Hilary Mantel ‘Bring Up the Bodies’ romanında 1500’lü yılların İngilteresinde iktidara gelen ve ülkesinin kaderini değiştiren Thomas Cromwell’le Anne Boleyn’in hikâyesini anlatıyor. Roman, ‘Çocukları gökyüzünden düşüyorlardı’ (s. 3) cümlesiyle başlıyor ve Mantel gerilimi kitabın ilk sayfasından sonuna kadar sürdürüyor.

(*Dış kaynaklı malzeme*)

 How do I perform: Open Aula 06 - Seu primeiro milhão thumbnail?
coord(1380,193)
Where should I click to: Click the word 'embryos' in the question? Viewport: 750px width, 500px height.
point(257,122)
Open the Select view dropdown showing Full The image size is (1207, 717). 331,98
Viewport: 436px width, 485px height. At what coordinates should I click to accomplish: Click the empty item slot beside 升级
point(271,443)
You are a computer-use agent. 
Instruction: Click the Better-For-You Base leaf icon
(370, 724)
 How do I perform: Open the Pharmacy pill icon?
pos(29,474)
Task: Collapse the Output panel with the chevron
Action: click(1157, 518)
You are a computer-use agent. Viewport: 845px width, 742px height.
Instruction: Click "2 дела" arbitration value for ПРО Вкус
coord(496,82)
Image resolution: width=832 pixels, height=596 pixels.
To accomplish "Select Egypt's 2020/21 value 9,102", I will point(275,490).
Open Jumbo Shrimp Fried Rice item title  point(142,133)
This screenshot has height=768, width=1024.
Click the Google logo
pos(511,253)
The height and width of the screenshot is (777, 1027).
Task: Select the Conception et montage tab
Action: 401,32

Üç kitaptan oluşması planlanan serinin Man Booker ödülünü kazanan ilk kitabı ‘Wolf Hall’dan daha iyi yazıldığını söyleyebileceğim ‘Bring Up the Bodies’ o kadar iyi yazılmış ki Mantel’in yazacağı üçüncü kitabın (‘The Mirror and the Light’) ilk iki kitaptan daha iyi olma şansı şimdiden İngiliz edebiyat çevrelerinde konuşulmaya başlandı. Jüri başkanı Peter Stothard, Booker ödülünü Hilary Mantel’a verdikten sonra bu yazarın modern İngilizce dilinde yazanlardan en iyisi olduğunu söyledi.

 

Haberle ilgili daha fazlası:

BAKMADAN GEÇME!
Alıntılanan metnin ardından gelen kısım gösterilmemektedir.